■ **Written problem**: Return each line from the entries below in which the word "button" appears.
++++ Provided information
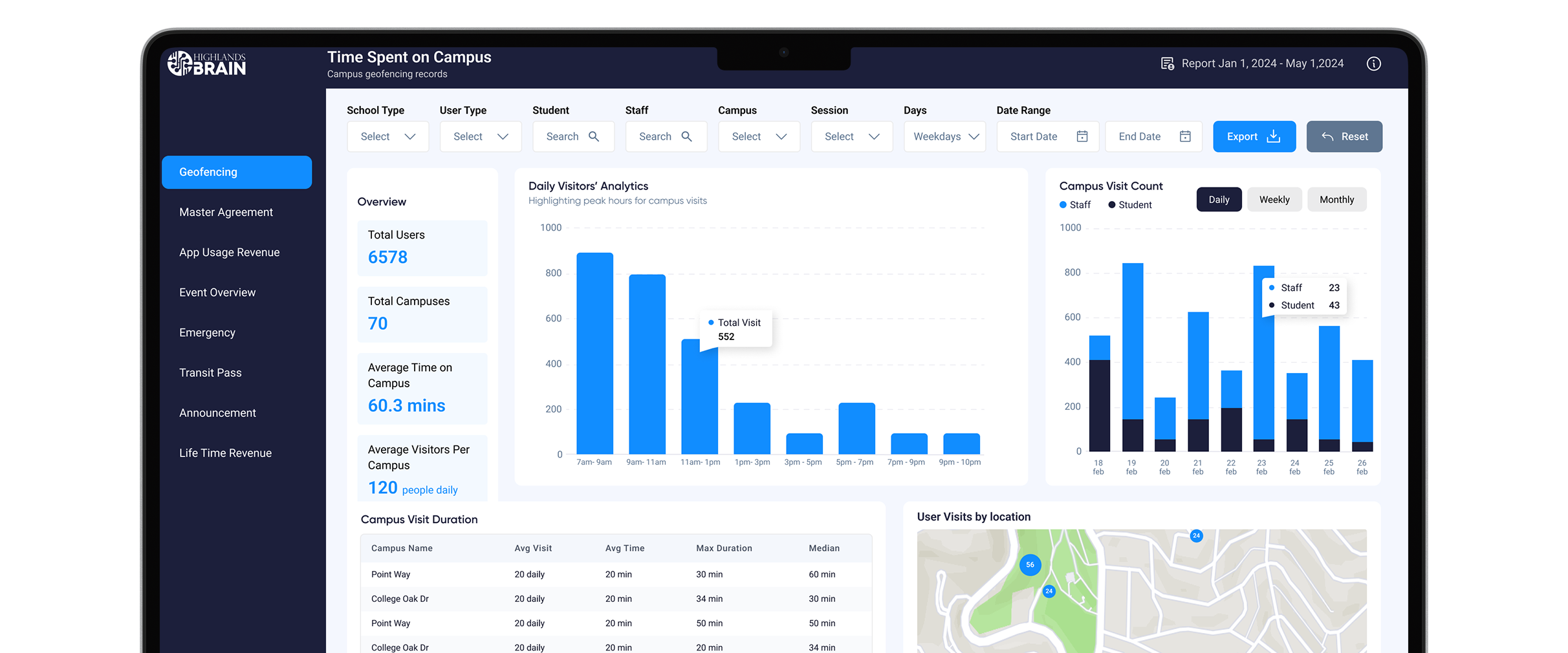Toggle the Student legend in Campus Visit Count

click(1129, 204)
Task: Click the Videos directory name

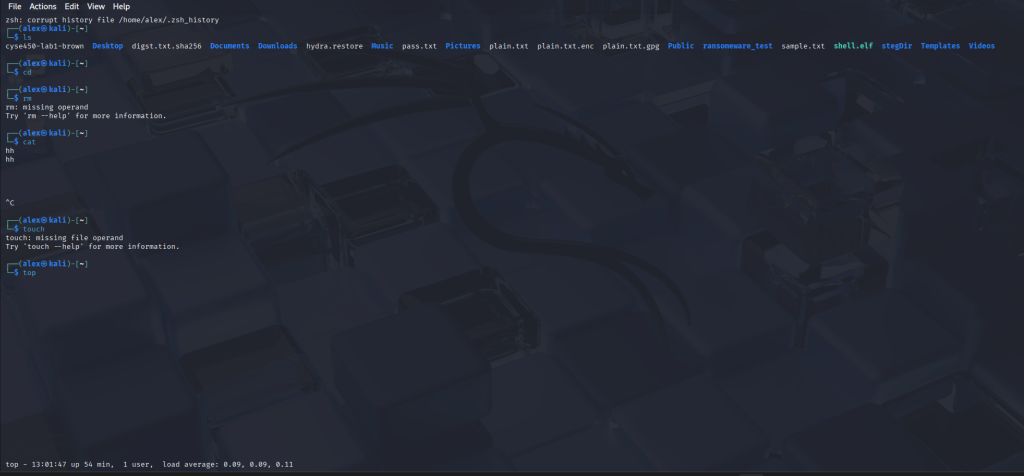Action: pos(981,46)
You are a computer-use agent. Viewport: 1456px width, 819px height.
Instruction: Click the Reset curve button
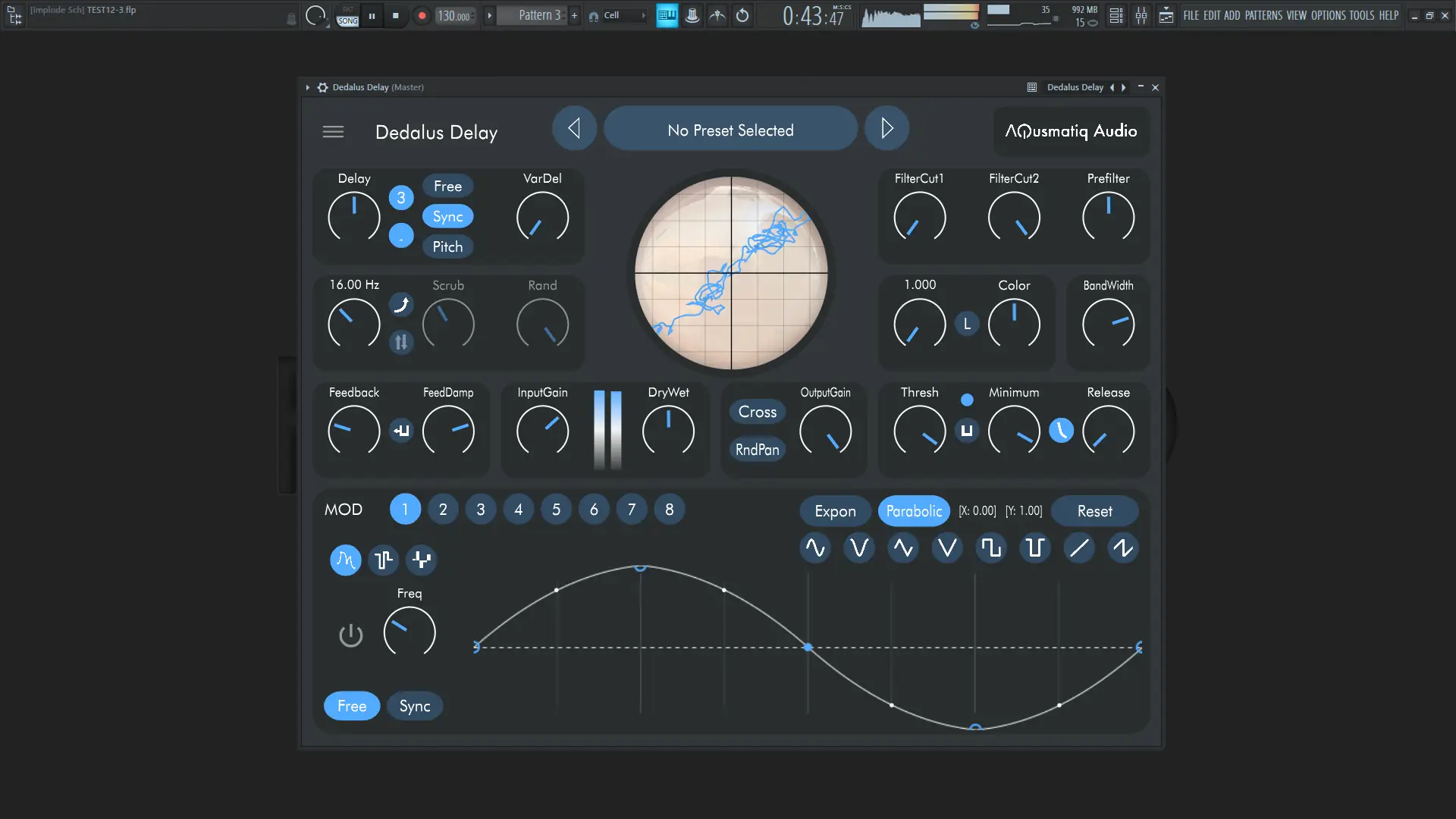(1094, 511)
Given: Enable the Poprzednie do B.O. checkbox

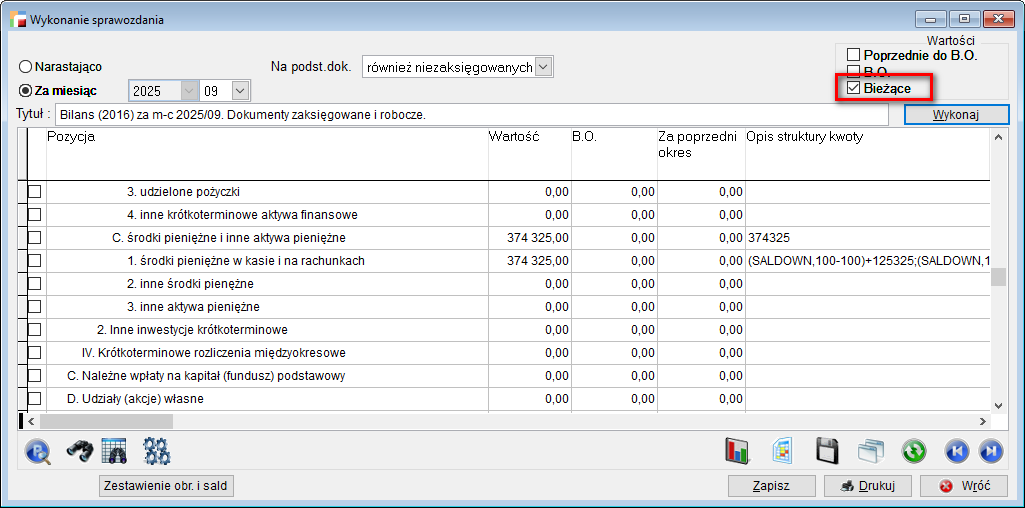Looking at the screenshot, I should (853, 54).
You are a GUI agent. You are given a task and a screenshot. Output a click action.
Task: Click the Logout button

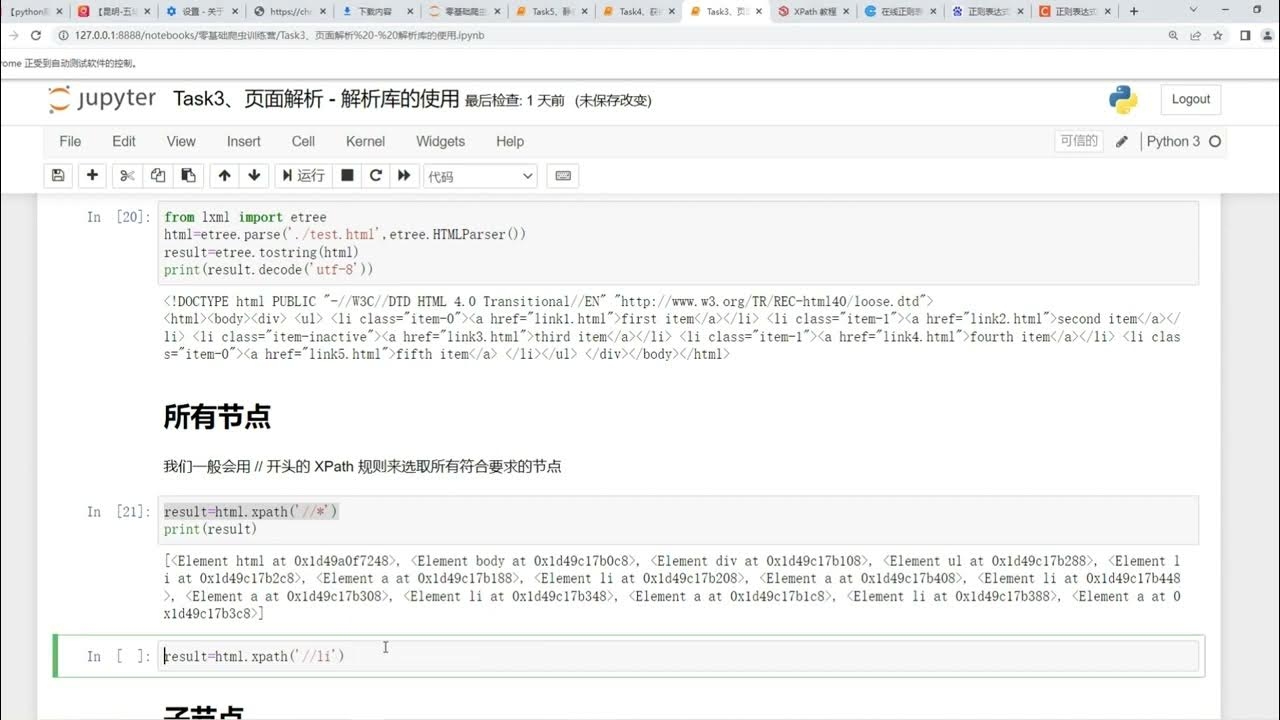tap(1190, 99)
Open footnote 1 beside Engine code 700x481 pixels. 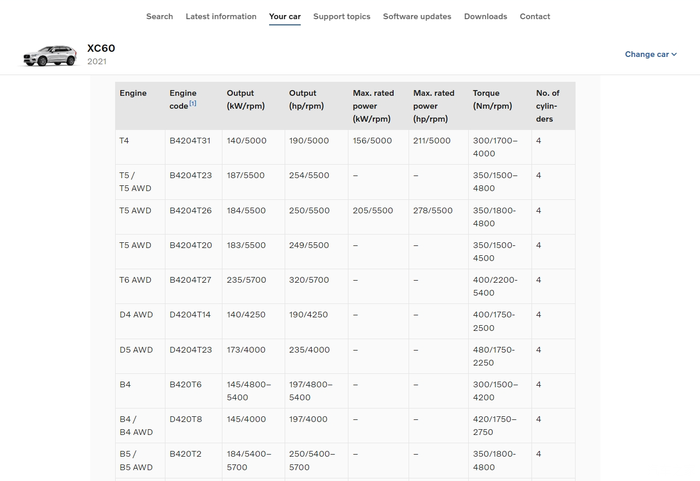(x=193, y=103)
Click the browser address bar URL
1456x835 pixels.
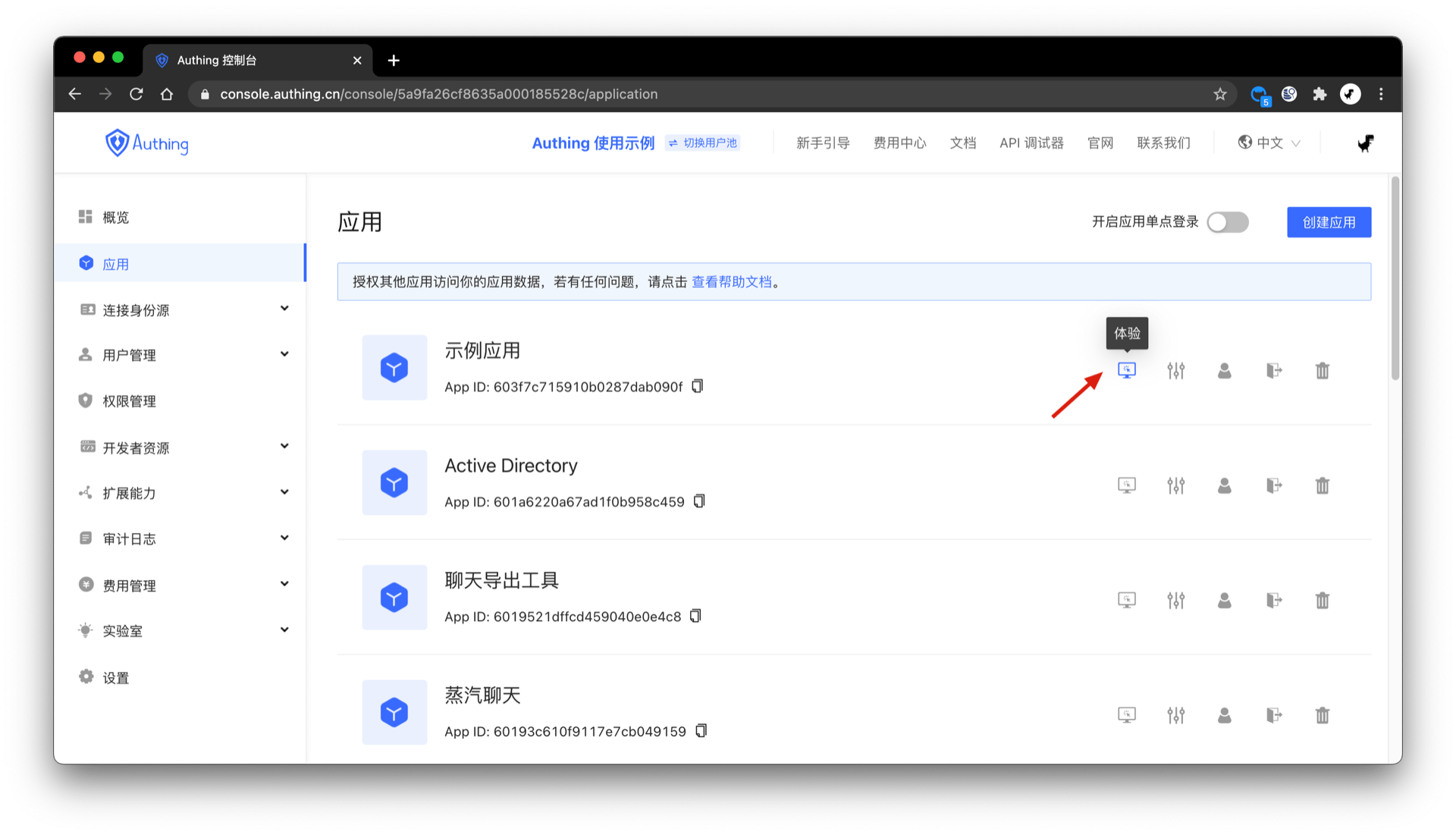(438, 94)
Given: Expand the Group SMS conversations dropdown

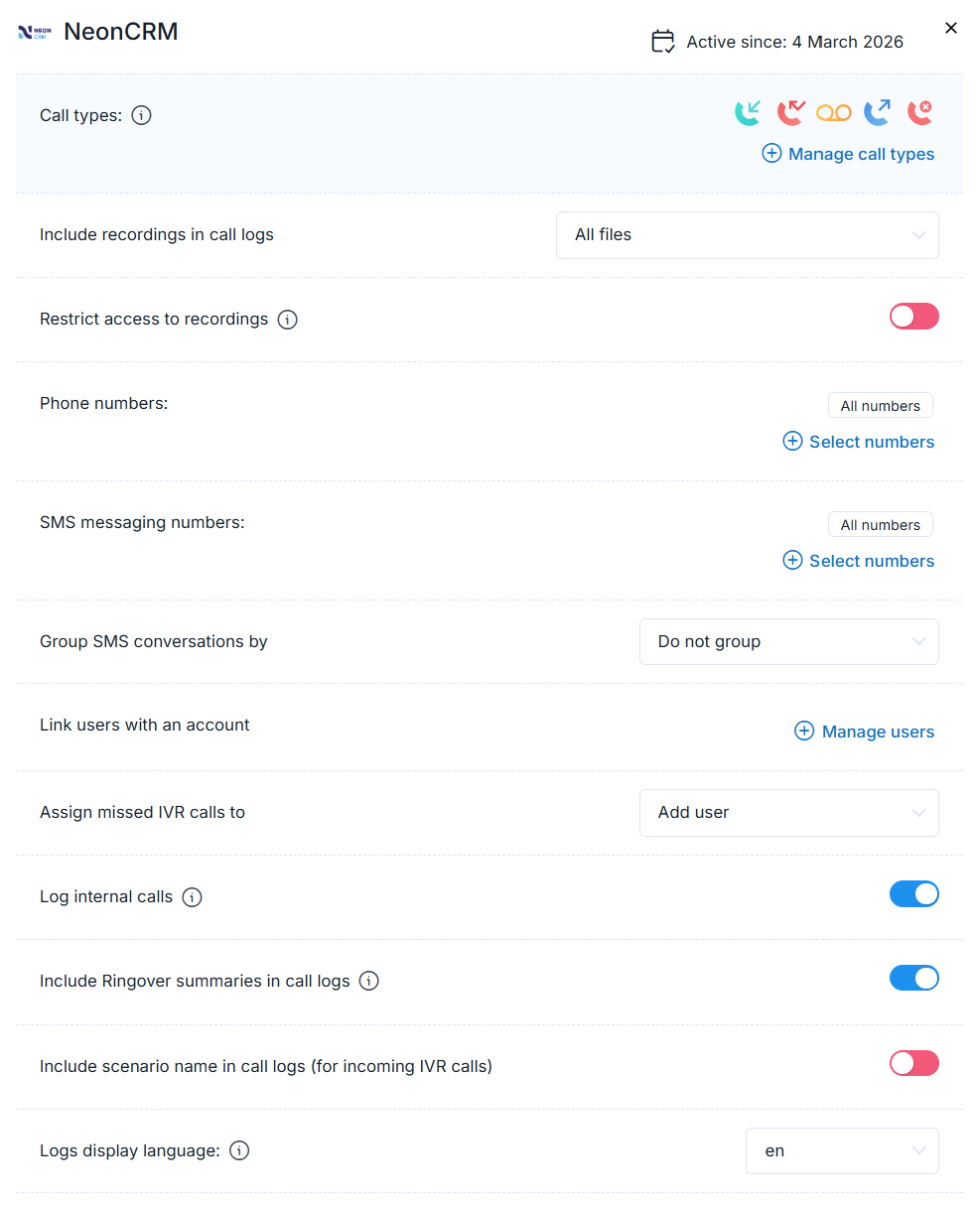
++++++++
■ **Full answer**:
Instruction: Click the Reset curve button
Task: Click the Logout button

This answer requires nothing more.